隔得這樣近,江山色可以很清晰地看見他眼裏,積聚起了情緒的風雨。那風雨的中心,就是漩渦,拽著她,強勢地進入他的人生裏。
“江山色,你既然說了,就不能再後悔,明白嗎?”秦年時的聲音明明那樣輕柔,可是聽在人耳裏,卻有種天塌地陷的震動。
江山色直視著秦年時的黑眸,用力地點了頭。
她不會後悔的。
就像是得到了她的允許,他再沒有任何的顧忌,重重地吻上了她。
這次,不再是淺嚐輒止的吻,是觸及靈魂深處的吻,
接吻時他總是要握著她的手,十指交握,用力到她指尖都有些疼。
他仿佛就像是要錮住她的翅膀,因為在他心裏,江山色似乎隨時都可能飛走。
那吻,讓江山色聯想到了南城的夏日。
有窒悶的風,那風堵住了口鼻,讓人喘不過氣來,像是住在蒸籠之中。同時還有烈陽,曬在皮膚上,生出的疼,是最強的存在感。

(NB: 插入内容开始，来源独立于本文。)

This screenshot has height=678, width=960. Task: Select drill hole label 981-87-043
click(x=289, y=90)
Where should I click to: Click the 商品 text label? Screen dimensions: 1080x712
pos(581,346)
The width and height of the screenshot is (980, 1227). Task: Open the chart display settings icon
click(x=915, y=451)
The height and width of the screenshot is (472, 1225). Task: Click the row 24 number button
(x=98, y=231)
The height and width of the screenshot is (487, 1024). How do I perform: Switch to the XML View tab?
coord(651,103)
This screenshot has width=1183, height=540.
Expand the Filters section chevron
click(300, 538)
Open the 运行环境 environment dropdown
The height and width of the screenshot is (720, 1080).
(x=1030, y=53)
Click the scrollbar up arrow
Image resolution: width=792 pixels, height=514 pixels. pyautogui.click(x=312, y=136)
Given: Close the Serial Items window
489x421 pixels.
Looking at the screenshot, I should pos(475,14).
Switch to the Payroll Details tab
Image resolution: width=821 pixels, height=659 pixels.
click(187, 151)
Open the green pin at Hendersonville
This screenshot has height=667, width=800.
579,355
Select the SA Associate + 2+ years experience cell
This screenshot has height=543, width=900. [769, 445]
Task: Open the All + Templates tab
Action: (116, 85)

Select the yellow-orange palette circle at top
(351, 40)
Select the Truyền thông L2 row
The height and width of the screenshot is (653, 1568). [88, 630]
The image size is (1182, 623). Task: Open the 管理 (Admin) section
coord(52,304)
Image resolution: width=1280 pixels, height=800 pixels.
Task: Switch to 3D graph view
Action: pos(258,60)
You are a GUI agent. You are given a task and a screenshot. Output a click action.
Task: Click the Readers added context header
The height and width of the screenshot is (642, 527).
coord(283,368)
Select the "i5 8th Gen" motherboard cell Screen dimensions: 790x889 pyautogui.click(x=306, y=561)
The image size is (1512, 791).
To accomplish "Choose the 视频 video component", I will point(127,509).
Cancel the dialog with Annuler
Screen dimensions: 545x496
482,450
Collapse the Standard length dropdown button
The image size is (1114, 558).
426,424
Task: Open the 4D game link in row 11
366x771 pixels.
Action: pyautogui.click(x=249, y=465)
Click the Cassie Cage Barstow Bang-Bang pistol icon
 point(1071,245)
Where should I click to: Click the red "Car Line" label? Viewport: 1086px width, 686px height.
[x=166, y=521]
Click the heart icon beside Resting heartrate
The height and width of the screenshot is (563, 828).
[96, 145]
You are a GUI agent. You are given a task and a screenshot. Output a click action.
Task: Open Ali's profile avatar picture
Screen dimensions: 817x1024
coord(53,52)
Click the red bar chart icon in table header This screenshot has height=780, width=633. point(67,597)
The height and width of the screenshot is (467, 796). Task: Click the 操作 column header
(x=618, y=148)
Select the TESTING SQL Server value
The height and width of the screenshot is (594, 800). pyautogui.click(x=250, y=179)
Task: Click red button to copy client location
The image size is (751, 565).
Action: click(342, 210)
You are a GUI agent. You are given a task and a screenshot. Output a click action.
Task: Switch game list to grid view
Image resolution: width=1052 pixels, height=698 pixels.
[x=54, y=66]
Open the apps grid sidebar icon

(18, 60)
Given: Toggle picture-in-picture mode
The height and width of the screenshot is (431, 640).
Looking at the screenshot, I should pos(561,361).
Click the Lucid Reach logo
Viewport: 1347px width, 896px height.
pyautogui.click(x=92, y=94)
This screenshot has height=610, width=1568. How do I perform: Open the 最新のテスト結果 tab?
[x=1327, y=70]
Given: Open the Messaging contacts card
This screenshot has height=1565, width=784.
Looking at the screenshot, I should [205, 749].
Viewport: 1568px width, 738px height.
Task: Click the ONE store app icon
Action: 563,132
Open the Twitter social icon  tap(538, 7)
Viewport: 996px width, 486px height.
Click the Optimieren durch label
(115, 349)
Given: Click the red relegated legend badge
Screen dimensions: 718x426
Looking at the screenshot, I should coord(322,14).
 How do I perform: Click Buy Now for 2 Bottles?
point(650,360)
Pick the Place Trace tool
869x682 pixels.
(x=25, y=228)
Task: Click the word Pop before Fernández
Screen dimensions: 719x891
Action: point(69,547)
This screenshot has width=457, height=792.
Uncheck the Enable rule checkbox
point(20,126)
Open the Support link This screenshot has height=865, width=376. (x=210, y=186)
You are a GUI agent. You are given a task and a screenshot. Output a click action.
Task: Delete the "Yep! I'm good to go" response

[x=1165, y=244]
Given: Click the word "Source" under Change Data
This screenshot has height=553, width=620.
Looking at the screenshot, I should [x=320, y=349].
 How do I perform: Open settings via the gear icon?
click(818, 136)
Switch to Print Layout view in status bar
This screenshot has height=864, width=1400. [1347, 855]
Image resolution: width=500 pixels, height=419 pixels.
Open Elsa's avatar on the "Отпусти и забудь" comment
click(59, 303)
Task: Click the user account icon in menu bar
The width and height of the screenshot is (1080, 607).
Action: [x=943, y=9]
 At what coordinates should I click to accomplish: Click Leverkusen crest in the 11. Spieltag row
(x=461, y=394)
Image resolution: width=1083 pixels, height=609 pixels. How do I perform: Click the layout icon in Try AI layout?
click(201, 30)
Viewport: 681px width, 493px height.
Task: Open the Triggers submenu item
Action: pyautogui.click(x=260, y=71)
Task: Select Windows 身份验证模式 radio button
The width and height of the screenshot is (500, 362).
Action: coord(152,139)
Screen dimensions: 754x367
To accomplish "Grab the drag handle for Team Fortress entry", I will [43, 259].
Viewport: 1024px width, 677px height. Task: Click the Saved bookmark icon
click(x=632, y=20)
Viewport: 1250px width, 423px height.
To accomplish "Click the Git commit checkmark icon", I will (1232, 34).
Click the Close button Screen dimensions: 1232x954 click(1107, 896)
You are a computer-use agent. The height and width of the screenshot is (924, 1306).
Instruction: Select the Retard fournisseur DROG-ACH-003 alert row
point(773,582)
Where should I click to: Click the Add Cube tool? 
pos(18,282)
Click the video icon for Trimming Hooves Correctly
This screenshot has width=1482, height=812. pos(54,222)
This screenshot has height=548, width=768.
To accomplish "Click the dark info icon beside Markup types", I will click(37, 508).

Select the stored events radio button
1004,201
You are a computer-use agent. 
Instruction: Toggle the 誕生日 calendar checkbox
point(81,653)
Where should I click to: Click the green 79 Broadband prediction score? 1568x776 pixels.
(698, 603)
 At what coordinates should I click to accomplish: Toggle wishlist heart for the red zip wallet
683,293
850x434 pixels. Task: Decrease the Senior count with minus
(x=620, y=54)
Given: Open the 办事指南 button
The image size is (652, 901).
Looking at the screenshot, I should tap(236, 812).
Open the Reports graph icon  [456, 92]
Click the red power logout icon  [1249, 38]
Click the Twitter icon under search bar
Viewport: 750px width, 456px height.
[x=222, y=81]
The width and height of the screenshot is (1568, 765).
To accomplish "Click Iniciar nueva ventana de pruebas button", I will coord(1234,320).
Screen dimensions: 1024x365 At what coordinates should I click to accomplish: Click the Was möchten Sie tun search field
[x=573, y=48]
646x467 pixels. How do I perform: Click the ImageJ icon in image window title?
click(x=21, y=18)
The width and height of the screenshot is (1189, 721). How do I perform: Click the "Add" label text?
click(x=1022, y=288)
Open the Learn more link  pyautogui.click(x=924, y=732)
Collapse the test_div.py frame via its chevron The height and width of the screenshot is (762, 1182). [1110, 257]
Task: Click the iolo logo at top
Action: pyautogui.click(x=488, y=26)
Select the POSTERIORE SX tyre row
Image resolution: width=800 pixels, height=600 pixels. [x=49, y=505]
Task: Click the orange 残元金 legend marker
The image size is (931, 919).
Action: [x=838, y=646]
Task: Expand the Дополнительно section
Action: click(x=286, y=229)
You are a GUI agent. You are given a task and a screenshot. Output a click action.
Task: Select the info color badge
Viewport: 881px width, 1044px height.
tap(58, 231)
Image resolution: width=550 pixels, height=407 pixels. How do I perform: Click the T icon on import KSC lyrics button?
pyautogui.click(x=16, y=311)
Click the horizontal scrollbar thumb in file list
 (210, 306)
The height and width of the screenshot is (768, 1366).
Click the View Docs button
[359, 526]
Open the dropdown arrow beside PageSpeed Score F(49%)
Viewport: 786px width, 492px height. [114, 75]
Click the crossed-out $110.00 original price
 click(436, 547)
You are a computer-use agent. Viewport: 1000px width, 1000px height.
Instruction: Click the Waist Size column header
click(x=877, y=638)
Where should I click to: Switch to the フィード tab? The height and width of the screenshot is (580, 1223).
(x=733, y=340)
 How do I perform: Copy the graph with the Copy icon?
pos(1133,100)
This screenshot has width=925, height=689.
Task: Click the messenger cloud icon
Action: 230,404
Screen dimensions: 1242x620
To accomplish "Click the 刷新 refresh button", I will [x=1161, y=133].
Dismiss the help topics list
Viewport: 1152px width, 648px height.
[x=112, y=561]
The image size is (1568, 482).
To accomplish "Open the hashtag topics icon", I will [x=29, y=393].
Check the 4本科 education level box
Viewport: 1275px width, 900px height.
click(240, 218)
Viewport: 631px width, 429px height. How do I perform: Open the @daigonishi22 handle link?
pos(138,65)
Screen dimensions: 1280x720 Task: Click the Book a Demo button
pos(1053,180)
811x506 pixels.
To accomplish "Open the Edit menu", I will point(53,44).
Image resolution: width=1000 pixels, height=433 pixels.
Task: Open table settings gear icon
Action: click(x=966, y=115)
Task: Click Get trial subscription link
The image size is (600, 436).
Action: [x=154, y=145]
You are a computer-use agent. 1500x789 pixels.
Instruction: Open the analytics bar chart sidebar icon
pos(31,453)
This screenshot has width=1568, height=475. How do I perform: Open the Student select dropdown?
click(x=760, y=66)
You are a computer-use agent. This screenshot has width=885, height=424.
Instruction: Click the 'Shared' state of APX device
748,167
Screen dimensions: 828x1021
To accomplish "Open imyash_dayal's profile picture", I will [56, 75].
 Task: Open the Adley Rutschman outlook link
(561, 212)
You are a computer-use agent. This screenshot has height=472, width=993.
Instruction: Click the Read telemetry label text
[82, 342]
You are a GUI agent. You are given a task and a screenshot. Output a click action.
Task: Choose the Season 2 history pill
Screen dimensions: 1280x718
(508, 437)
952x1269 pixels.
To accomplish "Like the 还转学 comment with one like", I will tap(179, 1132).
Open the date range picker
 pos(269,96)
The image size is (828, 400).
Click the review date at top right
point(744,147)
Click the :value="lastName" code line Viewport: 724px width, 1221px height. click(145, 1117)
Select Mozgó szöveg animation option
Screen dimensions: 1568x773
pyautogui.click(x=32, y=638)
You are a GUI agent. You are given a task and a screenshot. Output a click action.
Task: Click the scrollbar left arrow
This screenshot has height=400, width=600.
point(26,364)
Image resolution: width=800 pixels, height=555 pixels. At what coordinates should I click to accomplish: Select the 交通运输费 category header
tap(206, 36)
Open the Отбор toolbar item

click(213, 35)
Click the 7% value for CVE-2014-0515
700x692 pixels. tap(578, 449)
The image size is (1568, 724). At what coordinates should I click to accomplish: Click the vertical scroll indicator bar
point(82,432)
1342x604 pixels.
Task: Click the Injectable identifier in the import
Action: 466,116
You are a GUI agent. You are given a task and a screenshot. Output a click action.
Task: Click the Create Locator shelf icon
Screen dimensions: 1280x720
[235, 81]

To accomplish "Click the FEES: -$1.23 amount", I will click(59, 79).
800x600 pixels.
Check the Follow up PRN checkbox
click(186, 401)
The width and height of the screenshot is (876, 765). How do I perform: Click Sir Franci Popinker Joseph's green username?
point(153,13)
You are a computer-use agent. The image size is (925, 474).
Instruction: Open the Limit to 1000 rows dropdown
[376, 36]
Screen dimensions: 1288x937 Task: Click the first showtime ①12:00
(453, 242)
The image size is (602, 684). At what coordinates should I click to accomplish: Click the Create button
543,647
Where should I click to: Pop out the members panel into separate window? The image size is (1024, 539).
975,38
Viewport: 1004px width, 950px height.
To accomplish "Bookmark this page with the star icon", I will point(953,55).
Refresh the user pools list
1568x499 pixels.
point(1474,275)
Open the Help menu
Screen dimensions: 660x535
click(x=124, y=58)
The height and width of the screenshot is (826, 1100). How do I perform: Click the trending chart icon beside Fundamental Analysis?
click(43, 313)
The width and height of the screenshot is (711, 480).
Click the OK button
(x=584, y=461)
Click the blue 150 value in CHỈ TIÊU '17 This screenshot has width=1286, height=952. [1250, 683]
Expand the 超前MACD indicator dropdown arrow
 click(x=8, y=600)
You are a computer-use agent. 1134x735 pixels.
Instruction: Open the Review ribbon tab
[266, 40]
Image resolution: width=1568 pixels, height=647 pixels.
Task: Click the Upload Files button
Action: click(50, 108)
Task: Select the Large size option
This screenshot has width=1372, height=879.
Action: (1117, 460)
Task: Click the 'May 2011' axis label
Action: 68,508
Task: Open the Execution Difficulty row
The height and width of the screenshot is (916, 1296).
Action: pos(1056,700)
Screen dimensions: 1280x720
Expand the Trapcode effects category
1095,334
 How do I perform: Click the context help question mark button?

她暈頭轉向,想要躲避,可是那烈陽仍舊是照耀著她,無處可避。
最後,她也隻得緊握住了他的手,仿佛自己站在了懸崖上,隻能抓住他,尋求一線生機。
她張開了眼,眼裏因為有水汽,他的輪廓變得模糊,出現了幻影。
於是,她用力地眨動著眼睛,這個動作令她看上去,有種純意。
無人可以抵擋。
秦年時放開了她的手,轉而去擰開了客房臥室門的把手。
客房門打開了,秦年時化身為了一股風,直接將她挾裹著,帶了進去。
江山色的背脊後,不再是門,而是柔軟的墊。
“啪”地一聲,秦年時打開了床頭燈,那燈光是暖黃色的,覆在她臉上,可以讓秦年時非常清晰地看清現在的江山色。
盡管用力地保持鎮定,可她的睫毛在顫抖。
她的眼睛像是浸在清澈溪水裏的月亮,那月亮表麵的水光因為微動而泛起了漣漪。
此刻,江山色的心髒,就像是一顆持續不斷地,在充氣的氣球,像是隨時都要裂開。
她知道今天會發生什麽,她在緊張與害怕。
秦年時含笑望著她,這樣嬌弱的江山色在他印象裏從未出現過。
他忽然低頭,江山色忍不住顫抖了一下,嚇得叫出了聲。
可秦年時並不是想要做什麽,他隻是將唇湊到她的耳畔,笑聲慵懶溫熱“我們先喝點酒吧,免得……疼。”
說完,他順勢咬了她的耳垂。
這一下,讓江山色仿佛變成了隻被刺中神經末梢的魚,渾身一震。
秦年時去外間廚房拿酒,江山色抬頭看著天花板的燈,愣怔著。
前段時間,歐陽歌特意為江山色尋了好幾瓶有年份的好酒,送給了她,江山色便放在了廚房內。
秦年時很快便找到開瓶器,將酒打開,又拿了兩支酒杯,走入了臥室內。